## [Your assignment]
Each record beneath this line is to be copied exactly.

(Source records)
==================================================

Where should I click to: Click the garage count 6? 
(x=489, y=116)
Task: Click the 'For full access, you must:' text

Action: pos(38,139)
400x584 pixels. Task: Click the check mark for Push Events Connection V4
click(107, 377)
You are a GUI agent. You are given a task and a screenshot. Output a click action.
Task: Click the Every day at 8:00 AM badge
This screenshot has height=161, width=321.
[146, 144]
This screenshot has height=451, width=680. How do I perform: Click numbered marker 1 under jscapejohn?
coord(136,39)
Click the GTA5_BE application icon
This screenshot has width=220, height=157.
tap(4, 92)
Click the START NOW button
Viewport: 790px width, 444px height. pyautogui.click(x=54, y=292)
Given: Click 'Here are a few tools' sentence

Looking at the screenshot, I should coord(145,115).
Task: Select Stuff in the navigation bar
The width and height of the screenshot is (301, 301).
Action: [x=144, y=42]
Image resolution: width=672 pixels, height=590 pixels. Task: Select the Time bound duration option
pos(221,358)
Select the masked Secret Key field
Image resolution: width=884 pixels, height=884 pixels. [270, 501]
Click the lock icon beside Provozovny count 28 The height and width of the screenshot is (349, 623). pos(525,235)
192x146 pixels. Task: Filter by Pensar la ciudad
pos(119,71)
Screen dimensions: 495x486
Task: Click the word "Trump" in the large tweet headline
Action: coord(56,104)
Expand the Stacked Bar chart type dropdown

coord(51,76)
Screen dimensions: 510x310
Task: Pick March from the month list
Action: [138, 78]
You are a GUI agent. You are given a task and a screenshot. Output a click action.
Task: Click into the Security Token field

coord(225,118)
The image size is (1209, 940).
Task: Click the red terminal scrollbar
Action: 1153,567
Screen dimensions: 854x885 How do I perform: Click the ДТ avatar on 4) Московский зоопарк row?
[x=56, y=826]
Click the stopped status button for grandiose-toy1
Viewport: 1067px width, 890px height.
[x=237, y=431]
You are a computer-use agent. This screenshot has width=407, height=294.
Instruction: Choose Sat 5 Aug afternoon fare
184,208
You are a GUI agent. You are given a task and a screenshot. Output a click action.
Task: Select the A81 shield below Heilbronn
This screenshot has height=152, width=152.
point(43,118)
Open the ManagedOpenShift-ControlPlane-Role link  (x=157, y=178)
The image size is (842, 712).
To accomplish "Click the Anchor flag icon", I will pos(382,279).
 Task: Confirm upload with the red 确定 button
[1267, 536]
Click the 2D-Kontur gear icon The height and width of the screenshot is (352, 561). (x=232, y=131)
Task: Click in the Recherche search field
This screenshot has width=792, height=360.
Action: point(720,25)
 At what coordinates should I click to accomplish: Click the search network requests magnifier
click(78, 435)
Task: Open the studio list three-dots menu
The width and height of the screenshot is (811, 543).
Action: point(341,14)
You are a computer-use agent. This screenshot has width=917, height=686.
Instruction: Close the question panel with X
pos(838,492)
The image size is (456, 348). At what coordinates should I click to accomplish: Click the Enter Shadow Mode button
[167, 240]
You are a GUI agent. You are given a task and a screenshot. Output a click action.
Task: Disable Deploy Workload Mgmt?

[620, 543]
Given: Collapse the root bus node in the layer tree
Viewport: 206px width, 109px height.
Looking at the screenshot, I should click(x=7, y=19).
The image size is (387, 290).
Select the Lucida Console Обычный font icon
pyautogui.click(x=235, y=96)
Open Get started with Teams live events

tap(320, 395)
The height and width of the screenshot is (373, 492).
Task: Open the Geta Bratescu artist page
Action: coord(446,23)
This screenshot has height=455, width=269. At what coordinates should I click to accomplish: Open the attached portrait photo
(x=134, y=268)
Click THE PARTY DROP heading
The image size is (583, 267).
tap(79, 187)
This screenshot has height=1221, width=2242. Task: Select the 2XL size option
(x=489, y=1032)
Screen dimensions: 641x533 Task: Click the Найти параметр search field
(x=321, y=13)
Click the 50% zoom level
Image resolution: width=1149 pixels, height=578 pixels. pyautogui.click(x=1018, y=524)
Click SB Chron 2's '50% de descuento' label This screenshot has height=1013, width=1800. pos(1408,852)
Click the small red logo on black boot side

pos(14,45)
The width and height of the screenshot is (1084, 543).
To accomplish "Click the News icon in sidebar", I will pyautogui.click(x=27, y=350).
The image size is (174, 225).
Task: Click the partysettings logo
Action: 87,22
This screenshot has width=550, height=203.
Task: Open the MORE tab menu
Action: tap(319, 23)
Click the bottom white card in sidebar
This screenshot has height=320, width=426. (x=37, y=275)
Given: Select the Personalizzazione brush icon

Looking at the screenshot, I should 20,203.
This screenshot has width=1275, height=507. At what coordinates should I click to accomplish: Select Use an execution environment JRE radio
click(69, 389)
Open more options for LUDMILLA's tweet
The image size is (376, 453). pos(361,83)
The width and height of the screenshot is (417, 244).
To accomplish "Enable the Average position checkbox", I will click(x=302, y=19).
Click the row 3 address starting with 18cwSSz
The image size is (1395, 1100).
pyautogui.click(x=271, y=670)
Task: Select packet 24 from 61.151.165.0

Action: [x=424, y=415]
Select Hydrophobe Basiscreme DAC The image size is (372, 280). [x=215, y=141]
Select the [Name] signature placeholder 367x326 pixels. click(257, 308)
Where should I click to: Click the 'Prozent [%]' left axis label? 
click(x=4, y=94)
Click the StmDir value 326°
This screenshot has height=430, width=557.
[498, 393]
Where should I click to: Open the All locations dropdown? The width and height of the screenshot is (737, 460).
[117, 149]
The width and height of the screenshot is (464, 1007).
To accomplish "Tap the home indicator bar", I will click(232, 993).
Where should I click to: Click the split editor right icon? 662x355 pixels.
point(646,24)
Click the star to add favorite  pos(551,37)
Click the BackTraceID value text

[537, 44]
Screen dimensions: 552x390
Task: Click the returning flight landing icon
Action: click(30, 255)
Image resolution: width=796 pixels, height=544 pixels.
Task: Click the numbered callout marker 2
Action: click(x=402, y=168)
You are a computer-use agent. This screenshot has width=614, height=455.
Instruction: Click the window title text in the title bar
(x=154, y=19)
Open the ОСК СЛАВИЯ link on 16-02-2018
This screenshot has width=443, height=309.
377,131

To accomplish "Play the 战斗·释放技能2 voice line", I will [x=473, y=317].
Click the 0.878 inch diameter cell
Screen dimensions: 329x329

==================================================

## [Problem solution]
Where should I click to: Click the garage count 6? 
(x=489, y=116)
Task: Click the 'For full access, you must:' text

Action: pos(38,139)
400x584 pixels. Task: Click the check mark for Push Events Connection V4
click(107, 377)
You are a GUI agent. You are given a task and a screenshot. Output a click action.
Task: Click the Every day at 8:00 AM badge
This screenshot has height=161, width=321.
[146, 144]
This screenshot has height=451, width=680. How do I perform: Click numbered marker 1 under jscapejohn?
coord(136,39)
Click the GTA5_BE application icon
This screenshot has width=220, height=157.
tap(4, 92)
Click the START NOW button
Viewport: 790px width, 444px height. pyautogui.click(x=54, y=292)
Given: Click 'Here are a few tools' sentence

Looking at the screenshot, I should coord(145,115).
Task: Select Stuff in the navigation bar
The width and height of the screenshot is (301, 301).
Action: [x=144, y=42]
Image resolution: width=672 pixels, height=590 pixels. Task: Select the Time bound duration option
pos(221,358)
Select the masked Secret Key field
Image resolution: width=884 pixels, height=884 pixels. [270, 501]
Click the lock icon beside Provozovny count 28 The height and width of the screenshot is (349, 623). pos(525,235)
192x146 pixels. Task: Filter by Pensar la ciudad
pos(119,71)
Screen dimensions: 495x486
Task: Click the word "Trump" in the large tweet headline
Action: coord(56,104)
Expand the Stacked Bar chart type dropdown

coord(51,76)
Screen dimensions: 510x310
Task: Pick March from the month list
Action: [138, 78]
You are a GUI agent. You are given a task and a screenshot. Output a click action.
Task: Click into the Security Token field

coord(225,118)
The image size is (1209, 940).
Task: Click the red terminal scrollbar
Action: 1153,567
Screen dimensions: 854x885 How do I perform: Click the ДТ avatar on 4) Московский зоопарк row?
[x=56, y=826]
Click the stopped status button for grandiose-toy1
Viewport: 1067px width, 890px height.
[x=237, y=431]
You are a computer-use agent. This screenshot has width=407, height=294.
Instruction: Choose Sat 5 Aug afternoon fare
184,208
You are a GUI agent. You are given a task and a screenshot. Output a click action.
Task: Select the A81 shield below Heilbronn
This screenshot has height=152, width=152.
point(43,118)
Open the ManagedOpenShift-ControlPlane-Role link  (x=157, y=178)
The image size is (842, 712).
To accomplish "Click the Anchor flag icon", I will pos(382,279).
 Task: Confirm upload with the red 确定 button
[1267, 536]
Click the 2D-Kontur gear icon The height and width of the screenshot is (352, 561). (x=232, y=131)
Task: Click in the Recherche search field
This screenshot has width=792, height=360.
Action: point(720,25)
 At what coordinates should I click to accomplish: Click the search network requests magnifier
click(78, 435)
Task: Open the studio list three-dots menu
The width and height of the screenshot is (811, 543).
Action: point(341,14)
You are a computer-use agent. This screenshot has width=917, height=686.
Instruction: Close the question panel with X
pos(838,492)
The image size is (456, 348). At what coordinates should I click to accomplish: Click the Enter Shadow Mode button
[167, 240]
You are a GUI agent. You are given a task and a screenshot. Output a click action.
Task: Disable Deploy Workload Mgmt?

[620, 543]
Given: Collapse the root bus node in the layer tree
Viewport: 206px width, 109px height.
Looking at the screenshot, I should click(x=7, y=19).
The image size is (387, 290).
Select the Lucida Console Обычный font icon
pyautogui.click(x=235, y=96)
Open Get started with Teams live events

tap(320, 395)
The height and width of the screenshot is (373, 492).
Task: Open the Geta Bratescu artist page
Action: coord(446,23)
This screenshot has height=455, width=269. At what coordinates should I click to accomplish: Open the attached portrait photo
(x=134, y=268)
Click THE PARTY DROP heading
The image size is (583, 267).
tap(79, 187)
This screenshot has height=1221, width=2242. Task: Select the 2XL size option
(x=489, y=1032)
Screen dimensions: 641x533 Task: Click the Найти параметр search field
(x=321, y=13)
Click the 50% zoom level
Image resolution: width=1149 pixels, height=578 pixels. pyautogui.click(x=1018, y=524)
Click SB Chron 2's '50% de descuento' label This screenshot has height=1013, width=1800. pos(1408,852)
Click the small red logo on black boot side

pos(14,45)
The width and height of the screenshot is (1084, 543).
To accomplish "Click the News icon in sidebar", I will pyautogui.click(x=27, y=350).
The image size is (174, 225).
Task: Click the partysettings logo
Action: 87,22
This screenshot has width=550, height=203.
Task: Open the MORE tab menu
Action: tap(319, 23)
Click the bottom white card in sidebar
This screenshot has height=320, width=426. (x=37, y=275)
Given: Select the Personalizzazione brush icon

Looking at the screenshot, I should 20,203.
This screenshot has width=1275, height=507. At what coordinates should I click to accomplish: Select Use an execution environment JRE radio
click(69, 389)
Open more options for LUDMILLA's tweet
The image size is (376, 453). pos(361,83)
The width and height of the screenshot is (417, 244).
To accomplish "Enable the Average position checkbox", I will click(x=302, y=19).
Click the row 3 address starting with 18cwSSz
The image size is (1395, 1100).
pyautogui.click(x=271, y=670)
Task: Select packet 24 from 61.151.165.0

Action: [x=424, y=415]
Select Hydrophobe Basiscreme DAC The image size is (372, 280). [x=215, y=141]
Select the [Name] signature placeholder 367x326 pixels. click(257, 308)
Where should I click to: Click the 'Prozent [%]' left axis label? 
click(x=4, y=94)
Click the StmDir value 326°
This screenshot has height=430, width=557.
[498, 393]
Where should I click to: Open the All locations dropdown? The width and height of the screenshot is (737, 460).
[117, 149]
The width and height of the screenshot is (464, 1007).
To accomplish "Tap the home indicator bar", I will click(232, 993).
Where should I click to: Click the split editor right icon? 662x355 pixels.
point(646,24)
Click the star to add favorite  pos(551,37)
Click the BackTraceID value text

[537, 44]
Screen dimensions: 552x390
Task: Click the returning flight landing icon
Action: click(30, 255)
Image resolution: width=796 pixels, height=544 pixels.
Task: Click the numbered callout marker 2
Action: click(x=402, y=168)
You are a computer-use agent. This screenshot has width=614, height=455.
Instruction: Click the window title text in the title bar
(x=154, y=19)
Open the ОСК СЛАВИЯ link on 16-02-2018
This screenshot has width=443, height=309.
377,131

To accomplish "Play the 战斗·释放技能2 voice line", I will [x=473, y=317].
Click the 0.878 inch diameter cell
Screen dimensions: 329x329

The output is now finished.